2025- : Associated researcher, Inserm GenoVasc team, ICM, Paris
Past Positions
2024: Senior Research position (CRHC) at Inserm - the French National Institute of Health and Medical Research
2019-2025: NeuroDiderot (U1141), Inserm, Hopital Robert Debré/UParis Cité, Paris. Head of StatGen group: statistical method developments for genomics.
2009-2018: Genetic Variation and Human Diseases Lab (U946), Inserm, CEPH-Fondation Jean Dausset/UParis Cité, Paris. Contribution of population genetics to the study of human diseases: statistical developments for mapping disease genes in isolated and consanguineous populations.
2006-2009: Genetic Epidemiology and Human Population Structure Lab (U535), Inserm, Hopital Paul Brousse/UParis Sud, Villejuif.

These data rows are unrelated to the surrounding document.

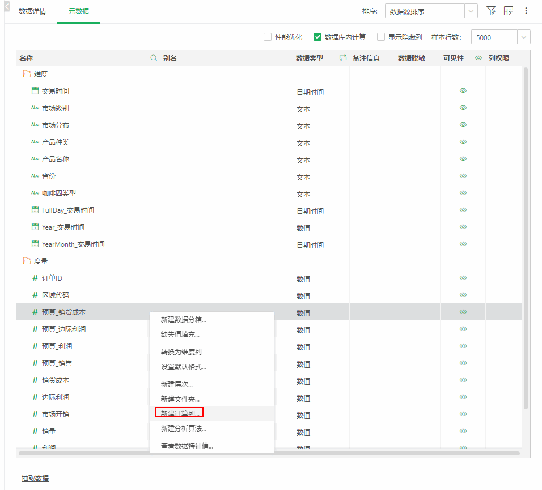The height and width of the screenshot is (490, 542).
Task: Click the filter icon in top toolbar
Action: pos(491,11)
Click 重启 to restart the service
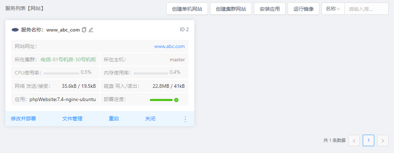 point(114,119)
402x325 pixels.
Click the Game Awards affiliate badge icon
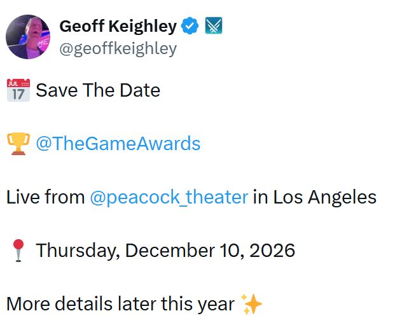click(213, 27)
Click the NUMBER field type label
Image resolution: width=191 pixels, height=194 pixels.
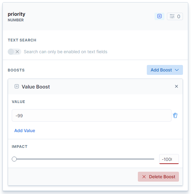[16, 20]
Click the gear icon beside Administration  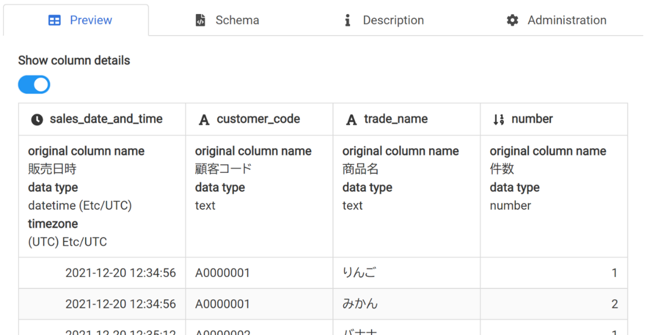(512, 21)
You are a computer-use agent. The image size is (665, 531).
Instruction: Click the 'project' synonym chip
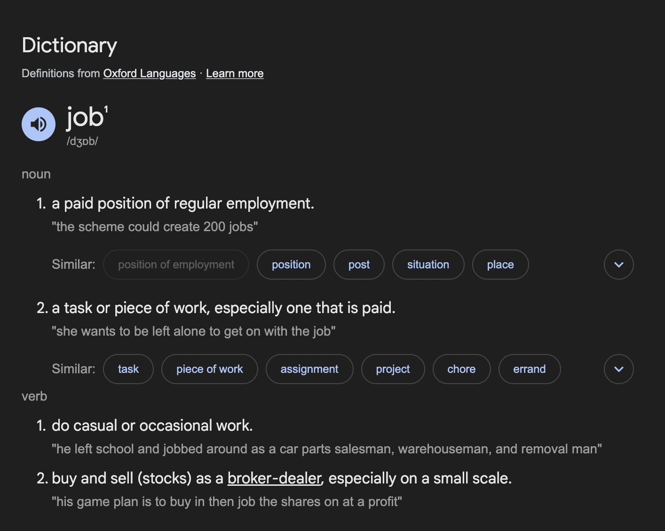pyautogui.click(x=393, y=369)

Genetic component of human diseases in consanguineous populations.
2006: Tenured research position (CRCN/CR1) at Inserm - the French National Institute of Health and Medical Research
2003-2006: Post-doc, Central Nervous System Disorders Lab (U679), Inserm, Hopital Pitié-Salpétrière/UPMC, Paris. Mapping genes involved in neurodegenerative disorders using consanguineous populations.
1998-2001: Research assistant, dept. Biostatistics and Medicine, Univ of Washington, Seattle, USA. Segregation analysis of dyslexia, Linkage analysis of sib-pairs affected with autism.
1997-1998: Teaching assistant, dept. of Statistics, Biostatistics & Center for Quantitative Science, Univ of Washington, Seattle, USA.
Education
2024 : HDR Genomics & Human diseases - UParis Cité (FR)
2003: Ph.D. in Biostatistics, emphasis in Statistical Genetics - jointly between Univ of Washington & UParis Sud. Co-advisors: Elizabeth Thompson (UW), Françoise Clerget-Darpoux (Inserm). Title: Estimation of random genome sharing; consequences for linkage detection
1998: M.S. in Biostatistics - U of Washington (Seattle, USA)
1997: Paris School of Statistics, Economics & Finance - ENSAE (FR)
1995: Maîtrise in Applied Mathematics & Social Sciences - UParis Dauphine (FR)
Boards
2020-present: Scientific advisory board of Inserm workshops
2017-2021: Scientific advisory board of Inserm
2012-2016: Evaluation/recruitment committees of Inserm: Public Health (CSS9), Research Support (CAR)
2011-present: Editorial board of Genetic Epidemiology, https://onlinelibrary.wiley.com/journal/10982272
Awards
Inserm Post-doctoral Fellow (2004-2006)
Thesis award from the French Biometrics Society (2004)
Burroughs Wellcome Fellow / Program in Mathematics and Molecular Biology (2002, 2003)
Scientific summary
My research interests lie at the interface of biostatistics, genetic epidemiology and population genetics. The aim of my research is to identify the genetic basis of human trait/disease by using statistical methods and analysing genomic data from families and populations. My work is mainly focused on neuroscience applications.
My methodological projects are structured around 2 main axes: the contribution of population genetics to medical genetics, and a more recent axis on the study of large-scale data, typically data from general population or medical biobanks (several hundred thousand participants).
In terms of applications, my work has helped to identify and better understand the genetic basis of several diseases, such as neurodevelopmental disorders (autism, microcephalic syndrome, anencephaly), neurodegenerative diseases (Parkinson's disease, spino-cerebellar degenerations, amyotrophic lateral sclerosis) and, more recently, neurovascular diseases (CADASIL, fetal intracerebral haemorrhage).